抽出テキスト —

┏━━

# 5chから母集団となるスレのURLを収集

In [None]:
#スレのリンク進捗
lists_file = "Progresses/Population/lists.txt"

#スレのリンク保存するファイル
links_file = "Links/population.txt"

#過去ログ一覧
kakolog_link = "https://medaka.5ch.net/kakolog_servers.html"

#並列数
WORKERS_N = 30

#取得したいリスト数
wanted_lists = 10000

## 過去ログ一覧からターゲットのリンクをランダム選出

In [None]:
from bs4 import BeautifulSoup
from selenium import webdriver
import chromedriver_binary
import concurrent.futures
from threading import Lock
from time import sleep
import datetime
import re

### ブラウザを用意

In [None]:
drivers = []

class Driver:
    def __init__(self, option):
        self.driver = webdriver.Chrome(options=option)
        self.used = False

chrome_options = webdriver.ChromeOptions()
chrome_options.add_argument("--no-sandbox")
chrome_options.add_argument("--headless")
chrome_options.add_argument("--disable-gpu")
for _ in range(WORKERS_N):
    drivers.append(Driver(chrome_options))

In [None]:
#ひとまず一つだけ使用
driver = drivers[0].driver

In [None]:
#すでにリストURLを取得していたら、リストURL収集をスキップ
try:
    #すでに収集した
    with open(lists_file, "r", encoding="utf-8") as f:
        list_urls = f.read().split()
except:
    #してなかった
    list_urls = []

if len(list_urls) > 0:
    print(list_urls[:5])

### 過去ログからサーバーリンク一覧を取得

In [None]:
server_links = []

driver.get(kakolog_link)

html = driver.page_source
soup = BeautifulSoup(html, "html.parser")

tds = soup.find_all("td")
for td in tds:
    link = td.find("a").get("href")
    server_links.append(link)

server_links[:5], len(server_links)

### サーバーページから板を取得

In [None]:
board_links = []

if list_urls == []:
    for server_link in server_links:
        driver.get(server_link)

        html = driver.page_source
        soup = BeautifulSoup(html, "html.parser")

        boards = soup.find_all("p", class_="board_even")
        boards.extend(soup.find_all("p", class_ = "board_odd"))

        for board in boards:
            link_head = board.find("a").get("href")
            link_base = "/".join(server_link.split("/")[:3])
            board_links.append(link_base+link_head)

board_links[:5], len(board_links)


### 板ページからリストURLを

In [None]:
import random

random.seed(334)

In [None]:
#使われていないブラウザを返す
def GetUnusedDriver():
    global drivers
    
    for driver in drivers:
        if driver.used == False:
            return driver
    
    print("ALL USED")


In [None]:
write_lock = Lock()

def scrape(board_link):
    global write_lock

    driver = GetUnusedDriver()
    driver.used = True

    list_urls = []

    try:
        #自分自身
        list_urls.append(board_link)

┗━━

作業内容 1 — 5chのスレURL収集コードでは、並列数を表すWORKERS_Nにどの値が設定されていますか。
作業内容 2 — 5chのスレURL収集コードの続きを書いてください。
この後に並ぶ行は、5chのスレURL収集コードとは別の出典から取られています。

提供情報 —
┏━━

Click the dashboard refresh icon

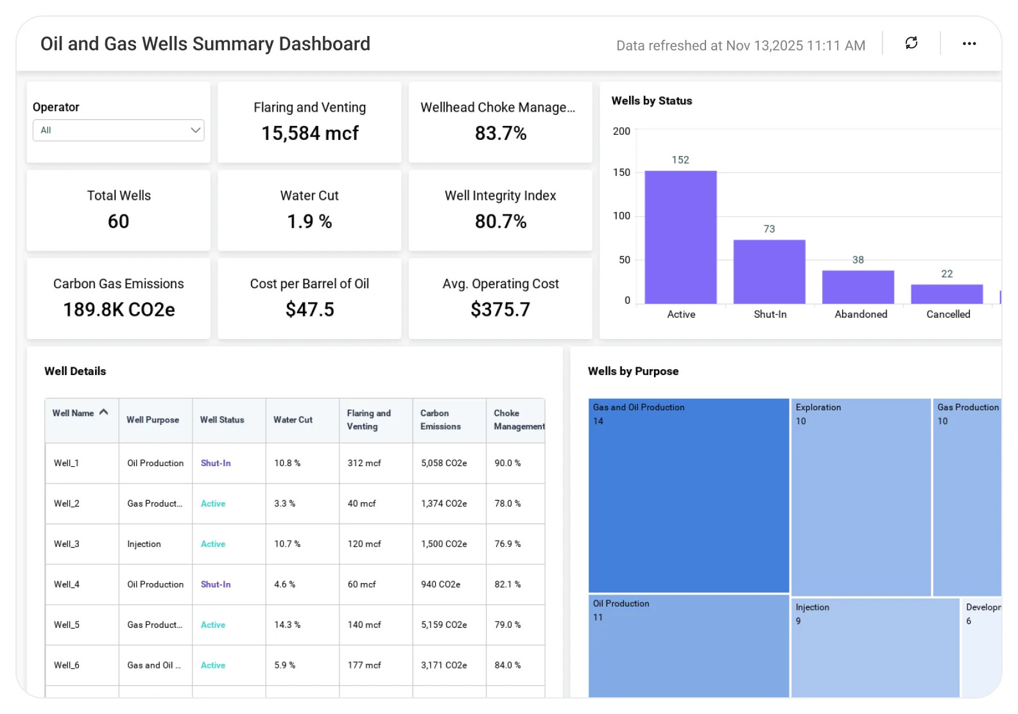tap(911, 43)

┗━━

最終結果 1 — 30です。

最終結果 2 —
        driver.driver.get(board_link)

        html = driver.driver.page_source
        soup = BeautifulSoup(html, "html.parser")

        #左のメニューより取得
        menu_div = soup.find("div", class_ = "menu")

        for p in menu_div.find_all("p", class_="menu_link"):
            a = p.find("a")
            #「このサーバー」ではない
            if a != None: 
                if a.get("href")[0] == ".":
                    #Other Listである
                    link = board_link + a.get("href")[2:]
                    list_urls.append(link)
                else:
                    break

        #記録
        with write_lock:
            with open(lists_file, "a", encoding="utf-8") as f:
                for list_url in list_urls:
                    f.write(list_url + "\n")
    
    except Exception as e:
        print(board_link)
        print(str(e))
    
    driver.used = False

    return list_urls

In [None]:
random.shuffle(board_links)

if list_urls == []:
    with concurrent.futures.ThreadPoolExecutor(max_workers=WORKERS_N) as executor:
        futures = [executor.submit(scrape, link) for link in board_links]

        #完了まで待つ
        for future in concurrent.futures.as_completed(fs = futures):
            list_urls.extend(future.result())

list_urls[:9], len(list_urls)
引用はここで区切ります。